Summer work on a chalk stream sees the trout fishing season in full swing, and there is grass and weed to be cut. Chalk streams are unique rivers that receive the bulk of their replenishment from groundwater. Scrape the soil from the hills that form the valley and you would find bright white chalk that absorbs rainwater and releases it slowly into the river via springs. There is much less direct run-off after rain than non-chalk rivers, and this delay in the water entering the river means that they do not flash flood.
Their benign temperament has resulted in them being managed by humans for hundreds of years, to work mills or deliberately allowing them to flood to warm up pasture, thus providing early grazing. They are what they are today because of the way that we have managed them for centuries. Weed cutting has always been an important part of the summer management on chalk streams. A chalk stream is an incredibly productive habitat and weed can grow at a remarkable rate. Weed is a vital part of the habitat, playing host to a rich variety of invertebrates as well as providing cover for fish from predators. It can also be useful in helping control water levels. Cutting back weed in October can drop the water level in a chalk stream by up to 10 inches. During the summer, however, weed can only be cut on designated dates. Large rafts of cut weed heading downstream disrupt sight fishing for trout, but if all keepers cut at the same time the disruption is minimised.
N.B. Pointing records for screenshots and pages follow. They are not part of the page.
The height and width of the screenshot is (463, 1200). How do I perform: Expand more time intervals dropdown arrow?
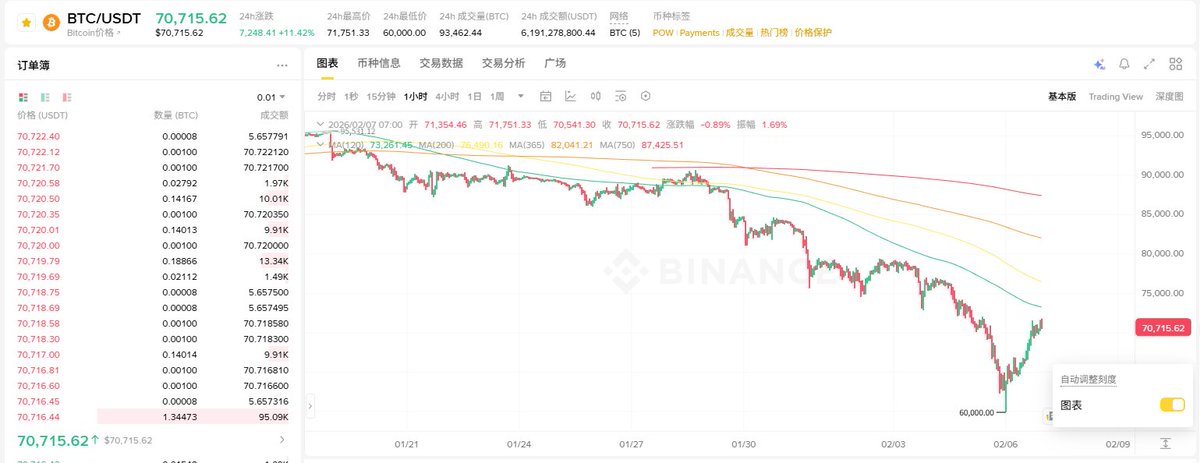[520, 96]
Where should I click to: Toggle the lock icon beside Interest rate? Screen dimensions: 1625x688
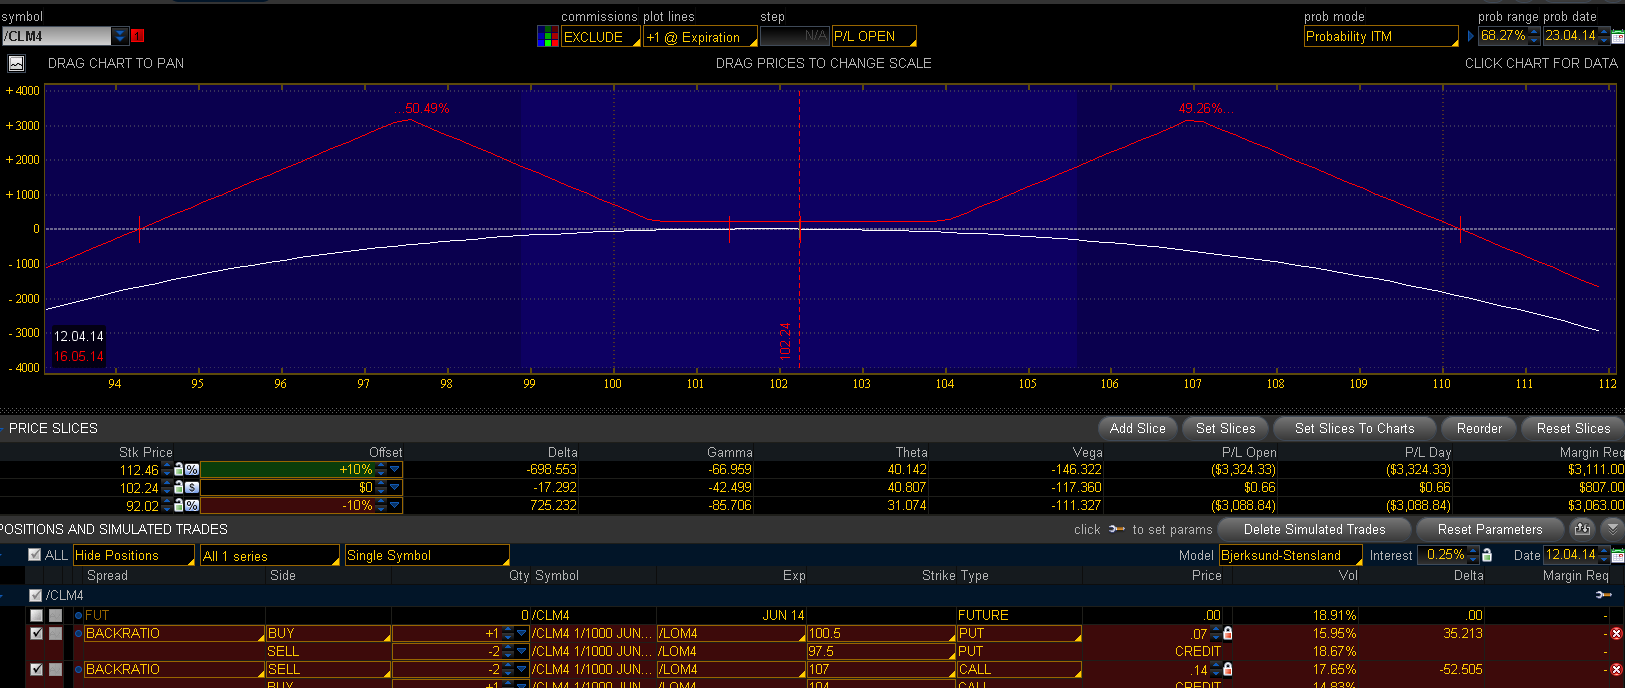pyautogui.click(x=1486, y=555)
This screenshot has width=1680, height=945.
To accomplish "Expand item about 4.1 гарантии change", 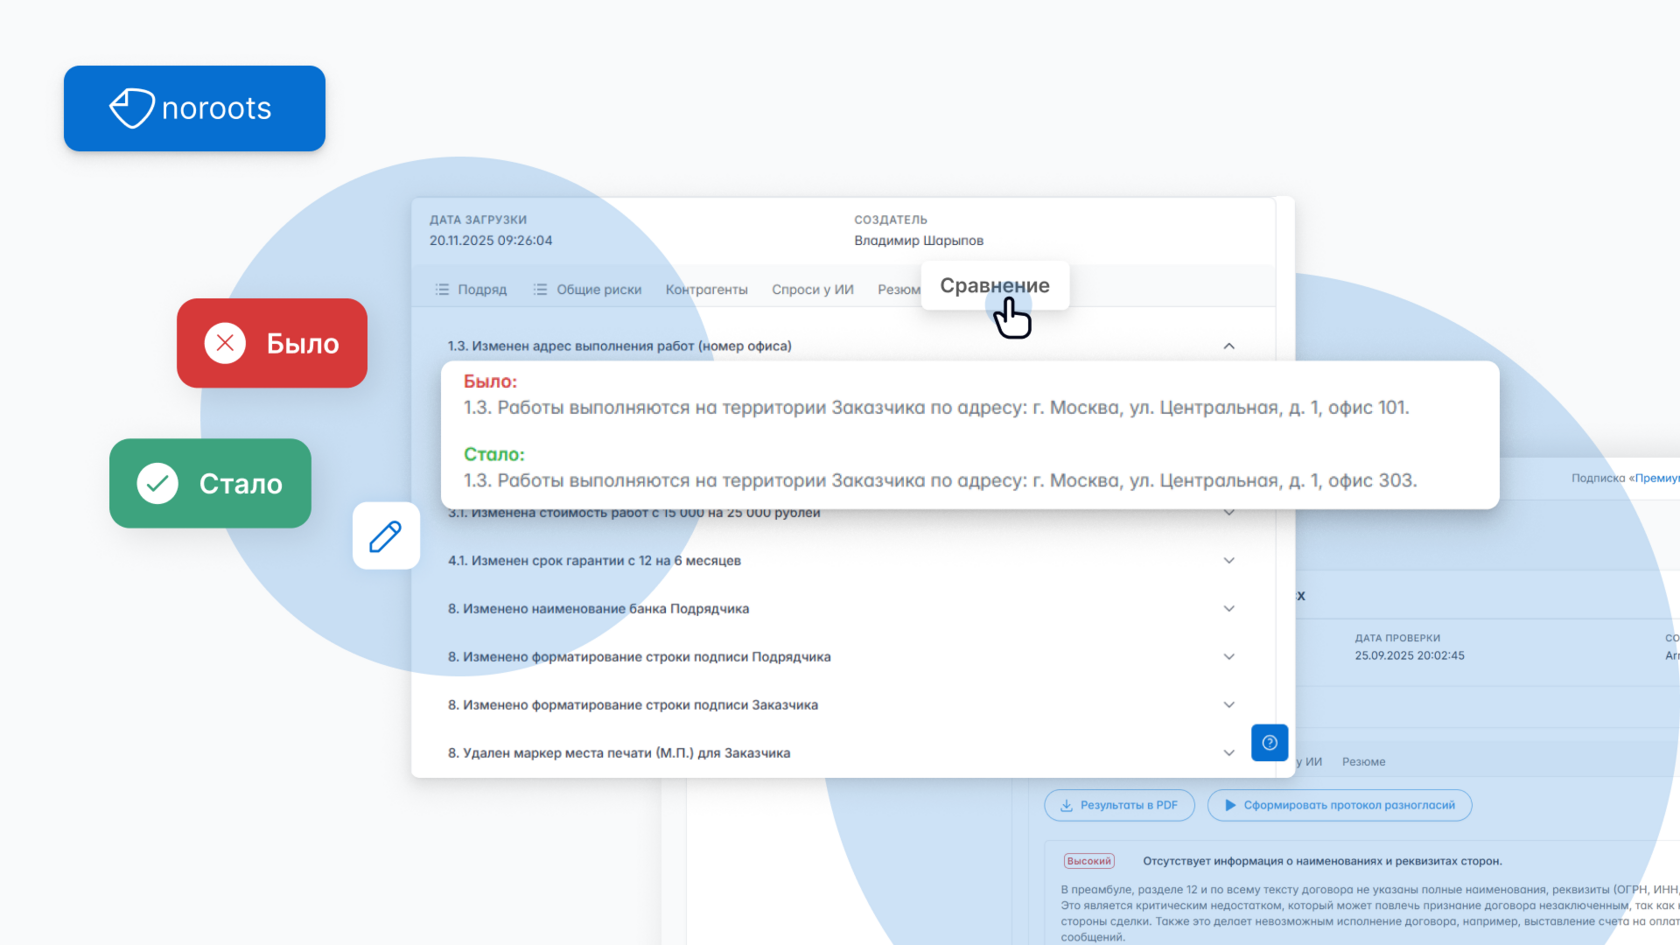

I still cut the weed with a scythe, although some keepers prefer mechanical methods. I face downstream and cut with the water, sharpening the blade every half an hour or so as contact with the gravel and flint riverbed can take the edge off a blade. If there is plenty of water the weed is cut hard. If the there is a dearth of water, weed is cut in a way to hold water up, with bars of weed left to span the river.
The chalk streams are a unique aquatic environment, and there aren't very many of them. Eighty per cent of the chalk streams on earth are in the UK , most of them in the increasingly populated south-east. More hard surfaces are being created in the region, reducing the amount of water soaking into the ground to replenish aquifers. A burgeoning population rely on the groundwater resource for 70 per cent of their supply. The region doesn't receive the rainfall that it once did, and I haven't cut weed in summer with an eye to reducing the water level for some years. The groundwater resource that feeds the chalk streams and the kitchen taps of the region is under immense pressure. The way that we use it is increasingly unsustainable. We therefore need to become more 'water wise' if these chalk rivers are not going to be impacted.